Robert will pull the rug out from under your feet, too. When he does summon up arena-rock energy for "19 Shots," a meditation on gun violence that starts off with a deceptively light and catchy rhythm, it's to deliver such scathing lines as "If you paid a gunman who put some sack on someone's head/and the torture goes too far and someone winds up dead/and you refuse to take any blame/you're heartless, blind or insane." "Work" starts off with Robert uttering familiar sayings that include the word "work" until an IWW feeling creeps in and a feverish climax will make you wonder if you've wandered into the middle of a Peter Greenaway film. As he goes through his career, I suspect he'll never give up mating those subversive and confrontational strategies to exuberant song structures—that particular Woody Guthrie bag of tricks is far too powerful to discard willy-nilly.

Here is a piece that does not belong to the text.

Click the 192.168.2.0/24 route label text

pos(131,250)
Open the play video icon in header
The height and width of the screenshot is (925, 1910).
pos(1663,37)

Ultimately the Springsteen and Guthrie comparisons are meaningless, since Robert Sarazin Blake has always been a true American original. (I do think if you like Springsteen albums such as Nebraska and The Ghost of Tom Joad, you will at least have a point of reference.) He sounds like nobody else, and that's a joyous thing. But when you listen to the masterful way he navigates through these sixteen songs you'll wonder who he is and why you haven't heard about him until now.

Now's your chance to make him famous. And let's cross our fingers that the next album isn't Born in the USA, ‘cause that's when Bruce lost me.